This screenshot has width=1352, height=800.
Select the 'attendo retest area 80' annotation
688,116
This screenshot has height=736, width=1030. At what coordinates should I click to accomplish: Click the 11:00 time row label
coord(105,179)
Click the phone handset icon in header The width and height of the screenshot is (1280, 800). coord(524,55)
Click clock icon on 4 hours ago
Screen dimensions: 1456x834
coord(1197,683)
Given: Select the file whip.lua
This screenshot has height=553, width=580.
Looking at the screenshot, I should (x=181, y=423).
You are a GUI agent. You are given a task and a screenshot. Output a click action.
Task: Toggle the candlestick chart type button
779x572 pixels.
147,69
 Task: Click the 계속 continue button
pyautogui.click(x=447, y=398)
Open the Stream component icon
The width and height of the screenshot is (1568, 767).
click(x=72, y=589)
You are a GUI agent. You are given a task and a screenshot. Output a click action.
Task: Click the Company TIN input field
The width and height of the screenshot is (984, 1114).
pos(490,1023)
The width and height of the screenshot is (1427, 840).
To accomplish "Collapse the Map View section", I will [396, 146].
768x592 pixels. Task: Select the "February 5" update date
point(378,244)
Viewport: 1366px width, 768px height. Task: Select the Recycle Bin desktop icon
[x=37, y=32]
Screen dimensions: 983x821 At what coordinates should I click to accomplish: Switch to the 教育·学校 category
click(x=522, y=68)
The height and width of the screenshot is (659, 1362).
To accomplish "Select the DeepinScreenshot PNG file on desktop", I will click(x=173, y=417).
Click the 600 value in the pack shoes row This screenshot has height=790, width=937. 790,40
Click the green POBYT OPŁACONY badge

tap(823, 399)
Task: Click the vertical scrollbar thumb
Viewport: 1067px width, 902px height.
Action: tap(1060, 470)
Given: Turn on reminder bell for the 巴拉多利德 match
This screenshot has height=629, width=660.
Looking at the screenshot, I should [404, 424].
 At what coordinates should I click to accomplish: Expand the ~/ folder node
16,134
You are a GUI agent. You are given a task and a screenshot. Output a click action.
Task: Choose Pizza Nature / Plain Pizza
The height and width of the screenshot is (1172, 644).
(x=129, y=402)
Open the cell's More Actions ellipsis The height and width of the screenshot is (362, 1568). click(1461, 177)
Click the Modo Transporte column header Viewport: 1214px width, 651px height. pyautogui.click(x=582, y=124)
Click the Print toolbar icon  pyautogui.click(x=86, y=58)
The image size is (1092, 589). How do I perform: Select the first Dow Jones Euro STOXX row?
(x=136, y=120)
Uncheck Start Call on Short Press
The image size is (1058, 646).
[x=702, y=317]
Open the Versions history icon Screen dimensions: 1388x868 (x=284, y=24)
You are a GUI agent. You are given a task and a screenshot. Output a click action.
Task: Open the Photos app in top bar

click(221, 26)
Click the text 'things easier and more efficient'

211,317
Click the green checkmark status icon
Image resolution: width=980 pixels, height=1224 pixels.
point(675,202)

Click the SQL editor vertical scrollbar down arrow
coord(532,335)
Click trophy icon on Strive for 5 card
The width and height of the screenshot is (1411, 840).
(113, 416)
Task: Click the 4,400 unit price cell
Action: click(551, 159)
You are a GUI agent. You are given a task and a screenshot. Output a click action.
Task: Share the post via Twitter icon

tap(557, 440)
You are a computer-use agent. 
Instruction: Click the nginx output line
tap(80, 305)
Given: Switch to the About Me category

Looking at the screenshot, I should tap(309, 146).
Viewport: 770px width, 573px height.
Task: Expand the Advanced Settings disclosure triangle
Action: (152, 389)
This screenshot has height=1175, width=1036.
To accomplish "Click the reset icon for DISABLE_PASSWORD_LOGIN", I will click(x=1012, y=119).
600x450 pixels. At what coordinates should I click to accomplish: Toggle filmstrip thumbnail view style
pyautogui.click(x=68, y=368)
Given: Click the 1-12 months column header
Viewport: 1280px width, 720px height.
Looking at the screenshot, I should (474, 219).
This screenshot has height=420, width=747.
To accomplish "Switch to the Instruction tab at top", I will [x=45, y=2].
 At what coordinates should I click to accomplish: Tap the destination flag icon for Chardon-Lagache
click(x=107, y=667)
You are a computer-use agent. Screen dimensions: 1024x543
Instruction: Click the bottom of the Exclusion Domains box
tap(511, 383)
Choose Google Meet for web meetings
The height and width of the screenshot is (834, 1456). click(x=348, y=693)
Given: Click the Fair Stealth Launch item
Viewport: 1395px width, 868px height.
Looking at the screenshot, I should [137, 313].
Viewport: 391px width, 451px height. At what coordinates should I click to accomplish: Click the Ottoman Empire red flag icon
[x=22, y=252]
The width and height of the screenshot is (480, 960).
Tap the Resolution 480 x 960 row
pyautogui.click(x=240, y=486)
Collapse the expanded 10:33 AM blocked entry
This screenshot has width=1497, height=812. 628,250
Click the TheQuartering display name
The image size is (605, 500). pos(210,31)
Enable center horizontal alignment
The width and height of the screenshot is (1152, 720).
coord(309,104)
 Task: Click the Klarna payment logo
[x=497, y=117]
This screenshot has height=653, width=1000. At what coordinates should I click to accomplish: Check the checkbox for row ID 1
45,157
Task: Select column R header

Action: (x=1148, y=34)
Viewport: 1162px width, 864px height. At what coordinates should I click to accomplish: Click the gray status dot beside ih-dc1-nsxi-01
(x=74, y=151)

----------------------------------------

== What this task involves ==
Return exactly the lines that run from the top of the listing above to the line containing "Task: Click the Company TIN input field", please, keeping both end lines and leaving out everything else.

== Answer section ==
This screenshot has width=1352, height=800.
Select the 'attendo retest area 80' annotation
688,116
This screenshot has height=736, width=1030. At what coordinates should I click to accomplish: Click the 11:00 time row label
coord(105,179)
Click the phone handset icon in header The width and height of the screenshot is (1280, 800). coord(524,55)
Click clock icon on 4 hours ago
Screen dimensions: 1456x834
coord(1197,683)
Given: Select the file whip.lua
This screenshot has height=553, width=580.
Looking at the screenshot, I should (x=181, y=423).
You are a GUI agent. You are given a task and a screenshot. Output a click action.
Task: Toggle the candlestick chart type button
779x572 pixels.
147,69
 Task: Click the 계속 continue button
pyautogui.click(x=447, y=398)
Open the Stream component icon
The width and height of the screenshot is (1568, 767).
click(x=72, y=589)
You are a GUI agent. You are given a task and a screenshot. Output a click action.
Task: Click the Company TIN input field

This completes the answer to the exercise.